The delicate balance that Rand Paul is trying to strike is a difficult one. Ron Paul's campaign in the 2008 primaries was unable to pull it off, if it even tried. Republican congressman turned Libertarian presidential candidate Bob Barr tried and failed even more spectacularly during the general election. But there is one Republican success story in recent history when it comes to the strategy of making anti-interventionist politics palatable to interventionist conservatives. His name is Ron Paul.

When Ron decided to return to Congress in 1996, the national Republican leadership had a different idea: They persuaded Democratic congressman Greg Laughlin to switch parties and run for re-election in his Texas district as a Republican. Paul had to challenge Laughlin in the primary. Former President George H.W. Bush, then-Gov. George W. Bush, and House Speaker Newt Gingrich all enthusiastically supported Laughlin. "I did not see a single Dallas Cowboys fan boo Deion Sanders," Gingrich said as he tried to persuade Texans to embrace another team switcher.

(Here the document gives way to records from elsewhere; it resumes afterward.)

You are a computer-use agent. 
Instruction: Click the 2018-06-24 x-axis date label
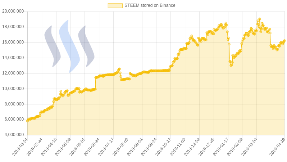pyautogui.click(x=92, y=147)
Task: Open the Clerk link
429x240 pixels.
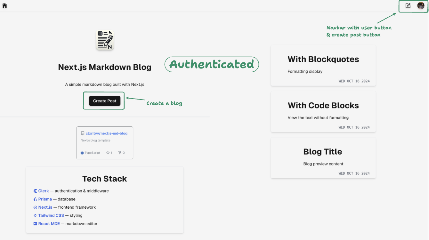Action: click(44, 191)
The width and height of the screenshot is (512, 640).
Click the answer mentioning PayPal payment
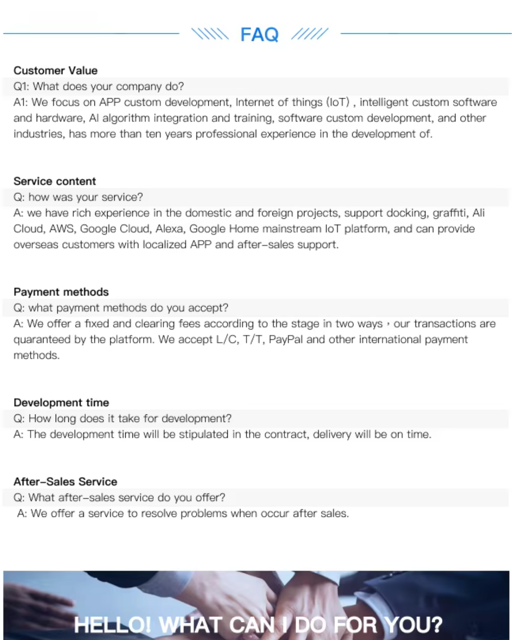click(255, 340)
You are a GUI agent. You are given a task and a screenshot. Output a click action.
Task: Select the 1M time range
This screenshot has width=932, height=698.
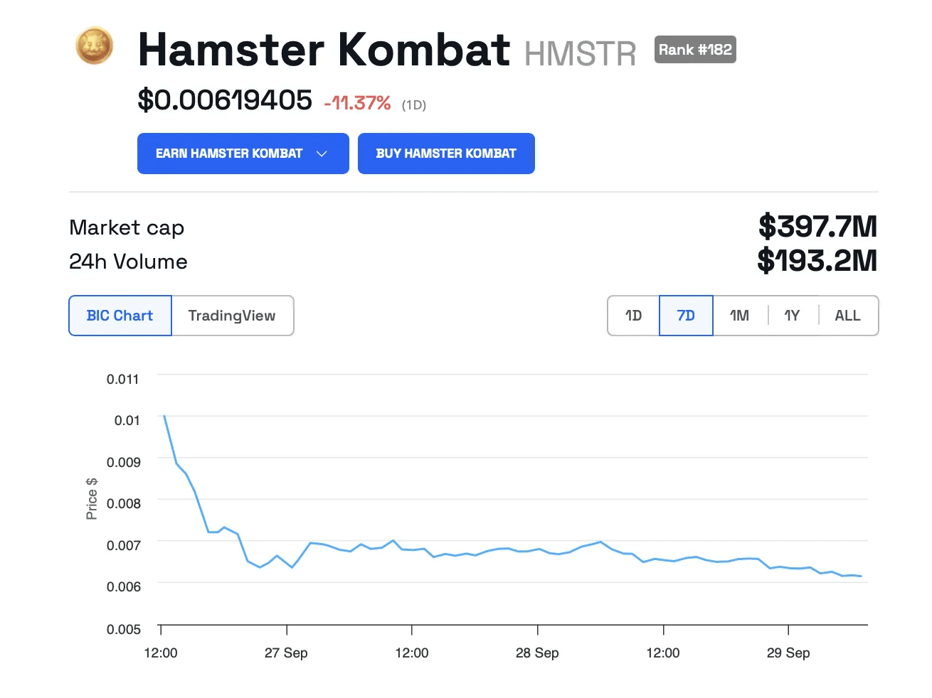(x=739, y=316)
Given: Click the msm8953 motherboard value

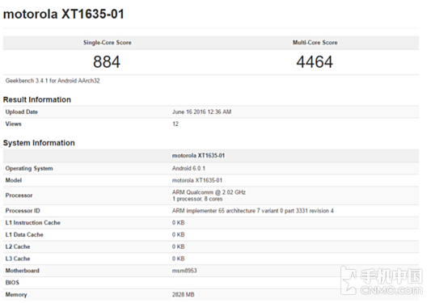Looking at the screenshot, I should pos(184,271).
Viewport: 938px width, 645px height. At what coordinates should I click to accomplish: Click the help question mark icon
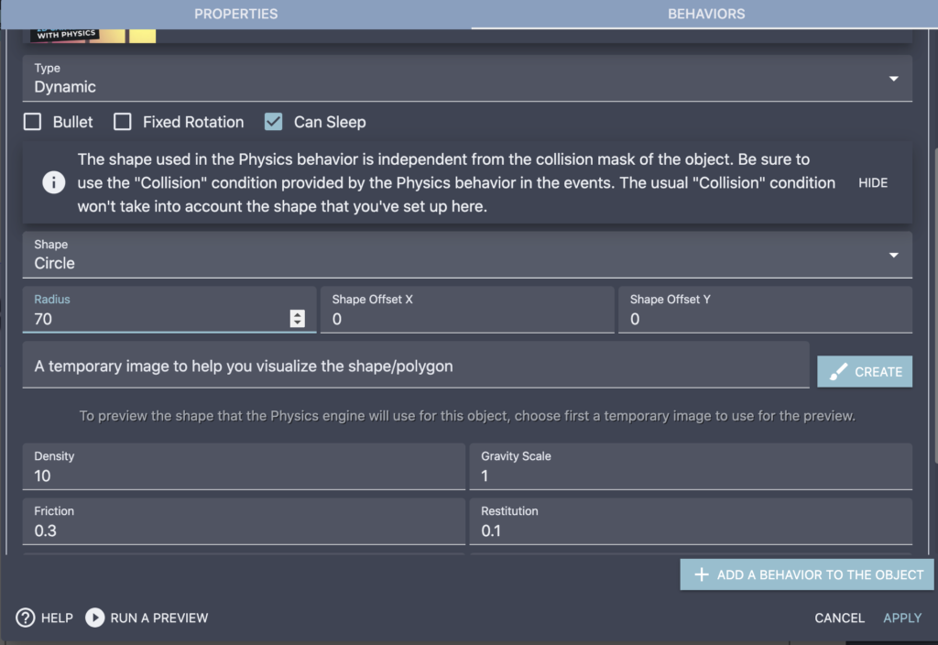[x=25, y=618]
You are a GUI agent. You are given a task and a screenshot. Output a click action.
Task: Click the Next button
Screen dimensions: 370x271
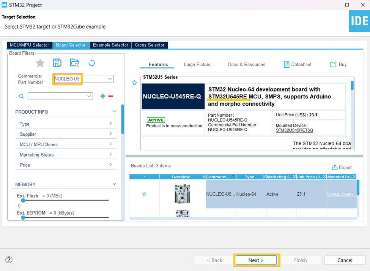[x=256, y=260]
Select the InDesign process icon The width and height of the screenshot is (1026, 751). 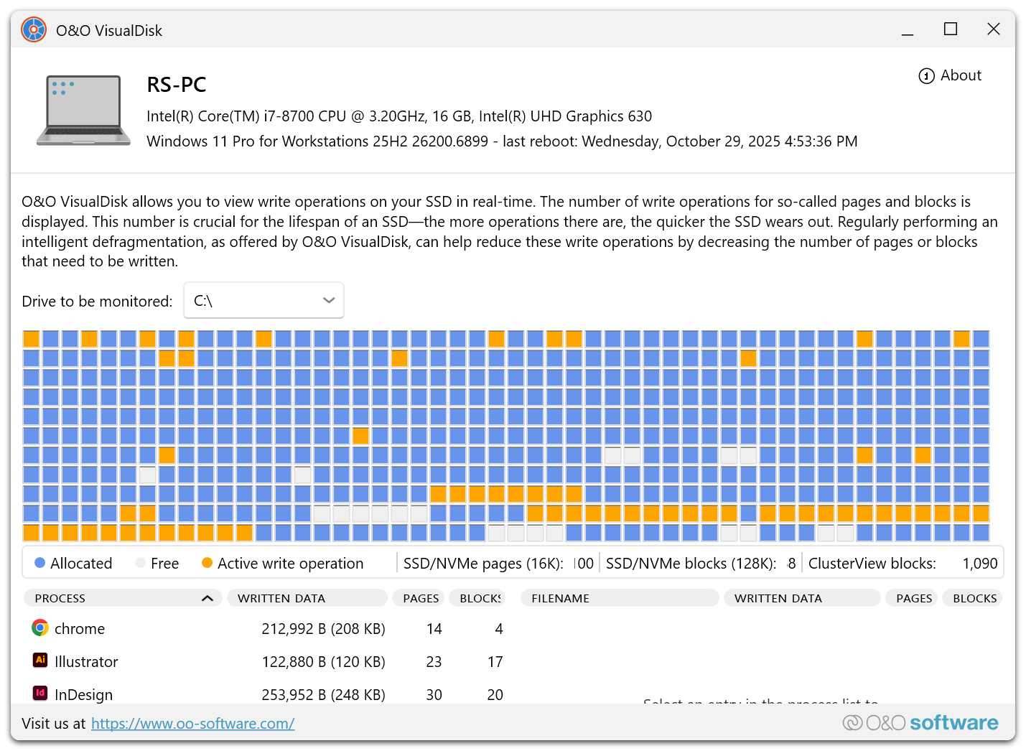40,694
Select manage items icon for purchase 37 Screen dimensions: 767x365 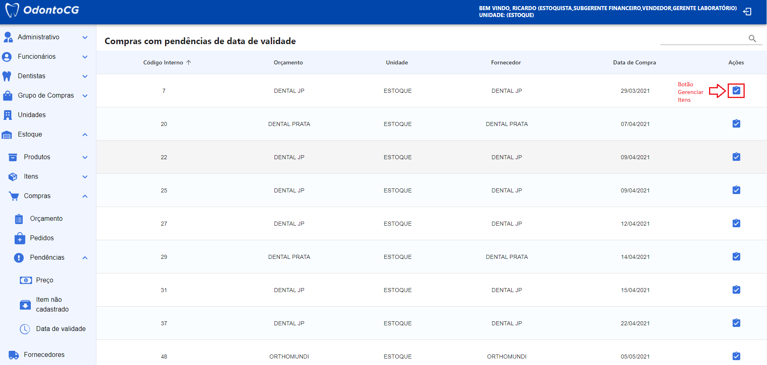click(736, 323)
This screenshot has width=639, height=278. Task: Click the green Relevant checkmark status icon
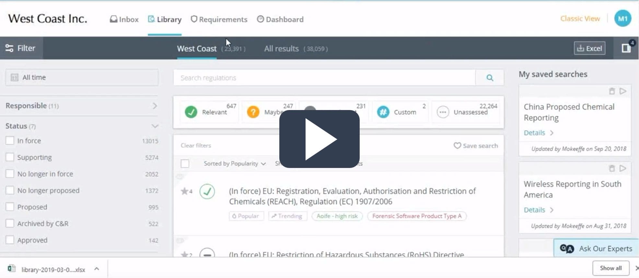coord(191,112)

Ron Paul tapped a national army of libertarians to finance his campaign, raising more than 60 percent of his funds outside the district. But he also pitched himself as the true conservative—his lifetime American Conservative Union rating at the time was 91 out of 100 to Laughlin's middling 56—by touting his early ties to Reagan and finessing his differences with mainstream Republicans.

"They tried to paint me as a drug pusher," Paul later complained to Campaigns & Elections magazine, "but the voters weren't buying it. I had never advocated legalization and they knew it. I had condemned the federal war on drugs.…It's had just terrible consequences." Paul's campaign manager in that race, Mark Elam, even took issue with Laughlin's criticisms of his candidate on the first Iraq war. "That was completely outrageous," he said, stating that Paul had opposed the decision to go to war but "fully supported our effort once the war was underway." Ron Paul won the primary and went on to be the most consistently libertarian member of Congress, representing a congressional district that voted for George W. Bush and John McCain.

As with the elder Paul, Rand Paul's campaign raises questions beyond whether he wins or loses this election. Can libertarians work within the Republican Party? At what price comes political power? "I think a lot of people who didn't support him in the primaries are starting to understand that my dad was right about a lot of things," says the younger Paul. But as his dad says, Rand Paul is his own man.